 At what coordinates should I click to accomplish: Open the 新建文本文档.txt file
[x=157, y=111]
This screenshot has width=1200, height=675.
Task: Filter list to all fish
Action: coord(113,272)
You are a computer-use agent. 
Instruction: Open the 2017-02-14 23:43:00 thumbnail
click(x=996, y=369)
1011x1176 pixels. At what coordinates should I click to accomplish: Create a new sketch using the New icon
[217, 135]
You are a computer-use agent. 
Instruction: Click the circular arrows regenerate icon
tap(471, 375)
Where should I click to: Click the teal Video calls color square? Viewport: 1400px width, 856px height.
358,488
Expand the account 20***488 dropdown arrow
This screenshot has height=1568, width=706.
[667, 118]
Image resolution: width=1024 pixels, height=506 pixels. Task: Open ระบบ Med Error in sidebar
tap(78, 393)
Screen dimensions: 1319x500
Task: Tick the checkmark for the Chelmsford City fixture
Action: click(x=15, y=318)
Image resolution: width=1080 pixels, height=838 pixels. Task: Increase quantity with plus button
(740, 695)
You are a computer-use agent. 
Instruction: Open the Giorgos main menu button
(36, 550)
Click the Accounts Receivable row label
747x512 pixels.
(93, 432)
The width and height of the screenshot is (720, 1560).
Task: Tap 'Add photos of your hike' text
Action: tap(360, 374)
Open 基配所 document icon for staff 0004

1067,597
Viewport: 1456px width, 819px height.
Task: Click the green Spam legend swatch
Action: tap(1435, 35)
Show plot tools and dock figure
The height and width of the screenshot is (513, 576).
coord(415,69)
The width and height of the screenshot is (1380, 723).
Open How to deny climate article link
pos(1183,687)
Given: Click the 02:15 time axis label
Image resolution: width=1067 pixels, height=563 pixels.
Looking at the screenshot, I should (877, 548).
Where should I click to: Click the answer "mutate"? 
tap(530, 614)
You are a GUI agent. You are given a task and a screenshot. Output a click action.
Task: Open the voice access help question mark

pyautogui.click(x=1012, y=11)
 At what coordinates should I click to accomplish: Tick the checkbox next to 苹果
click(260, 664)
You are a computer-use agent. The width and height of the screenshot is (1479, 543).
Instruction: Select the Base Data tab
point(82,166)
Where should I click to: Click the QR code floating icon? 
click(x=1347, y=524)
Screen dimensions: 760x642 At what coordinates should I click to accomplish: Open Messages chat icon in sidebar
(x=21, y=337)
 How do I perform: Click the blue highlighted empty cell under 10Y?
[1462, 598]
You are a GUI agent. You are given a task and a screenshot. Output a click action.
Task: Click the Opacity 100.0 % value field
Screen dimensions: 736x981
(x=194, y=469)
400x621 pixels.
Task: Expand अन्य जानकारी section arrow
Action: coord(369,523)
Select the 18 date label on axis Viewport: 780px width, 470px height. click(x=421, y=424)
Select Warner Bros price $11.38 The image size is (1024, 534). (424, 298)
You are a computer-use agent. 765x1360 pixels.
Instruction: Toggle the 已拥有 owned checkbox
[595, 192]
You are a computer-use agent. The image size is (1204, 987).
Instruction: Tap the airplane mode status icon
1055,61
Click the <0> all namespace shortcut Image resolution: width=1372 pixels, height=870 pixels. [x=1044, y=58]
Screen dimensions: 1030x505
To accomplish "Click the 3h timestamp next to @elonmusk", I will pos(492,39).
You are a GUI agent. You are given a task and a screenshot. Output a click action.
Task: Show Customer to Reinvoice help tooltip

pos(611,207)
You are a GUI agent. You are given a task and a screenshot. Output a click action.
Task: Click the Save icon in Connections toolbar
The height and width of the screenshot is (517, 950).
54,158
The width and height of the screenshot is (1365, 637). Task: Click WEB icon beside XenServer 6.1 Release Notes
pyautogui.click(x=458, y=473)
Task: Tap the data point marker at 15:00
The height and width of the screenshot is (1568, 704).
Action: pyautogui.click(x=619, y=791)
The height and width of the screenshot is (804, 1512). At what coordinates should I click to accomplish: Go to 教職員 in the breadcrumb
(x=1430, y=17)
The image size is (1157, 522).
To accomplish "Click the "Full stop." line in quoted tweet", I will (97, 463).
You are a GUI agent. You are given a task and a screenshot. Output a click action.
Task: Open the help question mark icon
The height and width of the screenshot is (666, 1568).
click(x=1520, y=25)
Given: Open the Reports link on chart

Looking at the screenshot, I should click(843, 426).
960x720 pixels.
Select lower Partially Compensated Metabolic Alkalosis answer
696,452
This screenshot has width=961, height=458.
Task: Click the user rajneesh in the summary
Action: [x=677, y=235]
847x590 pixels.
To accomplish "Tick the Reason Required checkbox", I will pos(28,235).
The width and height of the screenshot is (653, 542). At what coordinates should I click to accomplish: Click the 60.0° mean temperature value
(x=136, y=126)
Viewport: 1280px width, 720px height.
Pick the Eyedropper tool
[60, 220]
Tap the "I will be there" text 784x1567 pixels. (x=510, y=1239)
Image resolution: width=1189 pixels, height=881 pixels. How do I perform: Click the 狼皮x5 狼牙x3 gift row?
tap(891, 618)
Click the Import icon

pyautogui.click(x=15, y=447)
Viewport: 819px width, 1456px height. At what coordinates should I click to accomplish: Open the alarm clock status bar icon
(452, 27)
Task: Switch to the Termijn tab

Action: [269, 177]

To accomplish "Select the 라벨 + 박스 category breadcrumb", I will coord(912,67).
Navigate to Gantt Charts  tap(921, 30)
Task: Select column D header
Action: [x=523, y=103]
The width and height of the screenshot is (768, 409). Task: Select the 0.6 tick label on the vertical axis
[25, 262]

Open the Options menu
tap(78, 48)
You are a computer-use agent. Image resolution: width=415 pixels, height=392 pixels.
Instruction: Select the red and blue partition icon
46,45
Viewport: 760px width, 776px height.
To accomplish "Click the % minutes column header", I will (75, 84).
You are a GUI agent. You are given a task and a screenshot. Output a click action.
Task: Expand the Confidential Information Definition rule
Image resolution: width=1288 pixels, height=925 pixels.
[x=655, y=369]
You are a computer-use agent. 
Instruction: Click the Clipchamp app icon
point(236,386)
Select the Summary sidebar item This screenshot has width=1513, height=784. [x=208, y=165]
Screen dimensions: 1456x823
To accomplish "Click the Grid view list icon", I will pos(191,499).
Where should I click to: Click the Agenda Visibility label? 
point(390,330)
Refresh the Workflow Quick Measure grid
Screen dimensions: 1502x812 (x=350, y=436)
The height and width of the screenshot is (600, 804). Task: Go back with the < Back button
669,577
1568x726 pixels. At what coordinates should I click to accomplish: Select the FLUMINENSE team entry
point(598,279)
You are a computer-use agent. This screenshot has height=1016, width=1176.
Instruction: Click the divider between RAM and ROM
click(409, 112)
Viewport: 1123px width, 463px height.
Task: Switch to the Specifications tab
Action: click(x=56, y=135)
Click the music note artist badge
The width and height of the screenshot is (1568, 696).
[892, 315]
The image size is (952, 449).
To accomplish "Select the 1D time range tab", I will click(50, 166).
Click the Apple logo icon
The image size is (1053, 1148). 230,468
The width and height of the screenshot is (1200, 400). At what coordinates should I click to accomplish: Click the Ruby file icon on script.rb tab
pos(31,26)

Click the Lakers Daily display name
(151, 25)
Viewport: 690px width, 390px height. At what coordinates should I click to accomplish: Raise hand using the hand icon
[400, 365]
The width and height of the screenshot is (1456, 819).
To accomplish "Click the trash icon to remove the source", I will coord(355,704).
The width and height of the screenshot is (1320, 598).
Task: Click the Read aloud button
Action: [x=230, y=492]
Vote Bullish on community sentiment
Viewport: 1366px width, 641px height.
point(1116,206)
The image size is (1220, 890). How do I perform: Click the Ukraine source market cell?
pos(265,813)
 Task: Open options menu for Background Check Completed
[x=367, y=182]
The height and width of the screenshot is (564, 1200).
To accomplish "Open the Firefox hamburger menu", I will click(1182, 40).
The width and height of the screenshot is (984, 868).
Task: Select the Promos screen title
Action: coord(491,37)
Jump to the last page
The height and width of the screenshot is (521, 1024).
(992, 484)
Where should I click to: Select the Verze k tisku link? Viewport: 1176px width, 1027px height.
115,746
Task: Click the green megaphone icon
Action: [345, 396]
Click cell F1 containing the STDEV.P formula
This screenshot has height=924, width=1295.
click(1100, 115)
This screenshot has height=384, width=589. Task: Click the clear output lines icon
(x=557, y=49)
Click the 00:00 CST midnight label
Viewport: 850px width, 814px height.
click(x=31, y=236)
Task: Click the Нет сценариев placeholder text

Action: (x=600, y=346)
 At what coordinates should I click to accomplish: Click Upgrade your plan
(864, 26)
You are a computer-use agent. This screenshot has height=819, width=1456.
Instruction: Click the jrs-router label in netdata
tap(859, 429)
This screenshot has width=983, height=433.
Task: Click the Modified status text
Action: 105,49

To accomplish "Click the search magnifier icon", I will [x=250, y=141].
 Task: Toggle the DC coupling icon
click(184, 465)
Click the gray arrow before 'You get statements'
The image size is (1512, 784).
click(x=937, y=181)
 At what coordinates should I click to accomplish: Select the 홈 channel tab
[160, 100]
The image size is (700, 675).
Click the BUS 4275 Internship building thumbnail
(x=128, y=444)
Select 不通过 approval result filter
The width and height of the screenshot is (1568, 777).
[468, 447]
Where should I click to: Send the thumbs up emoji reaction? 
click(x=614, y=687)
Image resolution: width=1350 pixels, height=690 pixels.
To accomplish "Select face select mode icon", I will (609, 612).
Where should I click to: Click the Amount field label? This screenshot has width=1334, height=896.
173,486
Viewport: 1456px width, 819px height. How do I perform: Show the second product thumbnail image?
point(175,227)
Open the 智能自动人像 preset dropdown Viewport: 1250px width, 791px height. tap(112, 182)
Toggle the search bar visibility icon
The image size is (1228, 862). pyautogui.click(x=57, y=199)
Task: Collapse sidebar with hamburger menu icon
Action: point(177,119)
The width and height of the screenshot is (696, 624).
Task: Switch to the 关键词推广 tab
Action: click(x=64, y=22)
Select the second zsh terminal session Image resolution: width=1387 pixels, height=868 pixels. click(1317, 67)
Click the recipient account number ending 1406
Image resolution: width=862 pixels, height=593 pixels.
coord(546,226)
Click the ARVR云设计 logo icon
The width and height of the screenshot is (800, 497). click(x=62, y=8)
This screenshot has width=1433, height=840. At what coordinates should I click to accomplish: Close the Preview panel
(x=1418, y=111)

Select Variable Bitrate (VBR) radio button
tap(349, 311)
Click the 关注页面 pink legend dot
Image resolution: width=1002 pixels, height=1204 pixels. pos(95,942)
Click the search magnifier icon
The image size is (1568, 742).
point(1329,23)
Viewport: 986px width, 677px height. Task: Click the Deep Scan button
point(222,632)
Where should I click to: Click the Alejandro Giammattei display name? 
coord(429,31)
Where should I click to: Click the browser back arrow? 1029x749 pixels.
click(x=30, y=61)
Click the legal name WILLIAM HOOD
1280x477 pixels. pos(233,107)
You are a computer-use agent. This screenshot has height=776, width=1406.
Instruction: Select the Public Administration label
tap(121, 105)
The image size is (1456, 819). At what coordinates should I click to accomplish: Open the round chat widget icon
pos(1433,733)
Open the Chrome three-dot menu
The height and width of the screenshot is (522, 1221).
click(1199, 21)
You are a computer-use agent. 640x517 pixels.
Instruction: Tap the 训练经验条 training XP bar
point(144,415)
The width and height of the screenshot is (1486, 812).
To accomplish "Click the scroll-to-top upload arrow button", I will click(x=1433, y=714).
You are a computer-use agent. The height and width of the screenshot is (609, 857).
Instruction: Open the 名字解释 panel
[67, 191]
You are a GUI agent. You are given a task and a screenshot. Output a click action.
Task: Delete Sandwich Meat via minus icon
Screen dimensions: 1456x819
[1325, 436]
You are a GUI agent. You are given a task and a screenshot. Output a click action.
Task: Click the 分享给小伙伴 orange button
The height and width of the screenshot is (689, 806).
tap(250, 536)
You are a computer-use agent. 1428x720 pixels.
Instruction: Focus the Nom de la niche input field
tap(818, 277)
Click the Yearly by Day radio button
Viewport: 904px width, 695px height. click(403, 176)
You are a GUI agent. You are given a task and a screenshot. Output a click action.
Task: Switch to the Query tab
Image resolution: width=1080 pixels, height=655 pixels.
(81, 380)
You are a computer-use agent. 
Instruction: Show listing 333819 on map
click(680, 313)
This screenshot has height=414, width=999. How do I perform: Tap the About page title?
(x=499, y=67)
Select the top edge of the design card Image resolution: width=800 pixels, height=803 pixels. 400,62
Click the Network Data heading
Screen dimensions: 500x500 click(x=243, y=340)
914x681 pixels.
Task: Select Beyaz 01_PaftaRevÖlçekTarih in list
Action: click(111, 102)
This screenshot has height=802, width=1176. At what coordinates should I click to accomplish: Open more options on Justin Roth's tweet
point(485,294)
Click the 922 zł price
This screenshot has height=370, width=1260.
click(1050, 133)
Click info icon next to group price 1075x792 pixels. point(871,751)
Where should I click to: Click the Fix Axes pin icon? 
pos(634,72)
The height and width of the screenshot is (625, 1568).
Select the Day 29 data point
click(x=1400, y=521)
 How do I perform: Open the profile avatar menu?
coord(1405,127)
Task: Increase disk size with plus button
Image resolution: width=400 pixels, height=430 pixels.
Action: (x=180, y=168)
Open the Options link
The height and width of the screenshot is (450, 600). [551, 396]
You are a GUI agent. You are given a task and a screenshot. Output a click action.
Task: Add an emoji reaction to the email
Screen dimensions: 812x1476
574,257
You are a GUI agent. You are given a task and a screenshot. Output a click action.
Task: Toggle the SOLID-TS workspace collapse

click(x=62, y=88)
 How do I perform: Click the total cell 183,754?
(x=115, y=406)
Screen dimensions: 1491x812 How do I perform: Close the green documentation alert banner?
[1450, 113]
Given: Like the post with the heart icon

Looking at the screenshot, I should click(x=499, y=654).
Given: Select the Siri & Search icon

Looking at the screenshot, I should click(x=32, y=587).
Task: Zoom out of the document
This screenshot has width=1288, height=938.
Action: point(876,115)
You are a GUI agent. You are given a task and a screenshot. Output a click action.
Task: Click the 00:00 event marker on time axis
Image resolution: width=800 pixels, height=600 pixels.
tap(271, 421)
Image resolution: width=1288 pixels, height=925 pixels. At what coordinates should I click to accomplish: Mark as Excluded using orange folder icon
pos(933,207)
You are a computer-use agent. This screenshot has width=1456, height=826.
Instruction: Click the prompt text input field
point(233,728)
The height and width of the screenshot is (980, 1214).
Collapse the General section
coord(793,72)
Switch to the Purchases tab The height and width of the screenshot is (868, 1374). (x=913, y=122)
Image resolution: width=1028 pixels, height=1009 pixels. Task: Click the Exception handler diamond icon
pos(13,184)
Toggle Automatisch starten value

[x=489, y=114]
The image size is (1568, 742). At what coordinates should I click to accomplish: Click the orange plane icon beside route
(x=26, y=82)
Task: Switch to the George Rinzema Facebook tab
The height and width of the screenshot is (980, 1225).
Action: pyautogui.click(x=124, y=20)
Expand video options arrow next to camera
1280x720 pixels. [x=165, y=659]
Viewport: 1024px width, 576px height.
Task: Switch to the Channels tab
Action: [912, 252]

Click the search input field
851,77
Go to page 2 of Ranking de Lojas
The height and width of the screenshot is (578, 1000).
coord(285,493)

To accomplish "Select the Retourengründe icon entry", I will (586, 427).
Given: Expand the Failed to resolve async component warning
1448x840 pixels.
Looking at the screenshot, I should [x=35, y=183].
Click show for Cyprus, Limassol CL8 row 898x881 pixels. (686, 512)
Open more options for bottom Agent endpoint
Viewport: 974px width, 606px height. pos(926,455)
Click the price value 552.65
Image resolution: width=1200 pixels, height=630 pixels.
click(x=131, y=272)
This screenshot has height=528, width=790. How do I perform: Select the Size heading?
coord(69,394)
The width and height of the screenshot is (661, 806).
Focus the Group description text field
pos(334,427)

CONSIGNA DEL EJERCICIO:
Por favor, reproduce sin ningún cambio las filas que empiezan en la que contiene "How do I perform: Open" y siguen hasta la que contiene "tap(271, 421)", ambas incluidas.

EJERCICIO RESUELTO:
 How do I perform: Open the profile avatar menu?
coord(1405,127)
Task: Increase disk size with plus button
Image resolution: width=400 pixels, height=430 pixels.
Action: (x=180, y=168)
Open the Options link
The height and width of the screenshot is (450, 600). [551, 396]
You are a GUI agent. You are given a task and a screenshot. Output a click action.
Task: Add an emoji reaction to the email
Screen dimensions: 812x1476
574,257
You are a GUI agent. You are given a task and a screenshot. Output a click action.
Task: Toggle the SOLID-TS workspace collapse

click(x=62, y=88)
 How do I perform: Click the total cell 183,754?
(x=115, y=406)
Screen dimensions: 1491x812 How do I perform: Close the green documentation alert banner?
[1450, 113]
Given: Like the post with the heart icon

Looking at the screenshot, I should click(x=499, y=654).
Given: Select the Siri & Search icon

Looking at the screenshot, I should click(x=32, y=587).
Task: Zoom out of the document
This screenshot has width=1288, height=938.
Action: point(876,115)
You are a GUI agent. You are given a task and a screenshot. Output a click action.
Task: Click the 00:00 event marker on time axis
Image resolution: width=800 pixels, height=600 pixels.
tap(271, 421)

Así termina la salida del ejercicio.